:: Data for processing

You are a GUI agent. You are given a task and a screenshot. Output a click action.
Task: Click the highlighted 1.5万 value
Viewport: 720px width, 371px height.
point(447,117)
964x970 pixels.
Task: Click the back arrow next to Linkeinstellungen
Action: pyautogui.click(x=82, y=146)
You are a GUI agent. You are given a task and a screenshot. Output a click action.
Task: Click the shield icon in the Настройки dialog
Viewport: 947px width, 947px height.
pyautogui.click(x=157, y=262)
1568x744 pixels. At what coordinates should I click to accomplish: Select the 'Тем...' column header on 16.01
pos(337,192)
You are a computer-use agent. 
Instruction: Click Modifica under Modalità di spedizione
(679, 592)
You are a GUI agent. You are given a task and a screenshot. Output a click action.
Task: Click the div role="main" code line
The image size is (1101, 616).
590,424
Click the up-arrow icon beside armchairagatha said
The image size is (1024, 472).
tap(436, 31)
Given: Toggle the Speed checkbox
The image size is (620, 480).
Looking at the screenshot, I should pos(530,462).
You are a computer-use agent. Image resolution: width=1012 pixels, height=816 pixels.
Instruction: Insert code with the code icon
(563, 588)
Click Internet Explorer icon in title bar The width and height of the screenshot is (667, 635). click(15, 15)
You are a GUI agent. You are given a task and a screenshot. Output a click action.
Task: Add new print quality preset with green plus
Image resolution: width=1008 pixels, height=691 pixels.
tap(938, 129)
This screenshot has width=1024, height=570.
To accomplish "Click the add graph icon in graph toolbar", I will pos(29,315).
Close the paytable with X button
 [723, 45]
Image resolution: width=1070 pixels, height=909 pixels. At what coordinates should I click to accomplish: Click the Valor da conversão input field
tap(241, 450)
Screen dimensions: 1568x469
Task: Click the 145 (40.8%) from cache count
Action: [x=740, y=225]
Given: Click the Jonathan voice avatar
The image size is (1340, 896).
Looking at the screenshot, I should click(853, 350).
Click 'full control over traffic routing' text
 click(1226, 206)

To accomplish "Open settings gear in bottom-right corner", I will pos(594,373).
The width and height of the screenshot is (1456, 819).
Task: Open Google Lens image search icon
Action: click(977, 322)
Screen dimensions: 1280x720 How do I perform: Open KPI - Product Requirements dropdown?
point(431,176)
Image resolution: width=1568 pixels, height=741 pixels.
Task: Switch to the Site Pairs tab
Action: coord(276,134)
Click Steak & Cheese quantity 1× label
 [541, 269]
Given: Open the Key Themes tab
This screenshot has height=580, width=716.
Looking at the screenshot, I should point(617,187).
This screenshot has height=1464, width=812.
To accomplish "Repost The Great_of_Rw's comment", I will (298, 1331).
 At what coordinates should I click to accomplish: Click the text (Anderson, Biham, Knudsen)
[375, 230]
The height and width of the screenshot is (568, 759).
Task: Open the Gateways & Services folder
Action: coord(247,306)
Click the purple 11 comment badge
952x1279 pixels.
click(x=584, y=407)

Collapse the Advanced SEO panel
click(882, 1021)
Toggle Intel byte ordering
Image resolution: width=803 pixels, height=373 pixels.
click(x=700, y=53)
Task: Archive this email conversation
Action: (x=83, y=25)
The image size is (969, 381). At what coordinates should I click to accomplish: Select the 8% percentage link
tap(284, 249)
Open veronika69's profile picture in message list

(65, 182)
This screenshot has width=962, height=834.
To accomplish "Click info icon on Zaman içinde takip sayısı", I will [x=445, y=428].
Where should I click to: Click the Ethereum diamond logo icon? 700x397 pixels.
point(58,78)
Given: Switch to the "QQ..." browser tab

::::

• Requirement: Display each line of the data where "computer" occurs.

• Solution to this problem:
You are a computer-use agent. 
You are a computer-use agent. Image resolution: width=1012 pixels, height=816 pixels.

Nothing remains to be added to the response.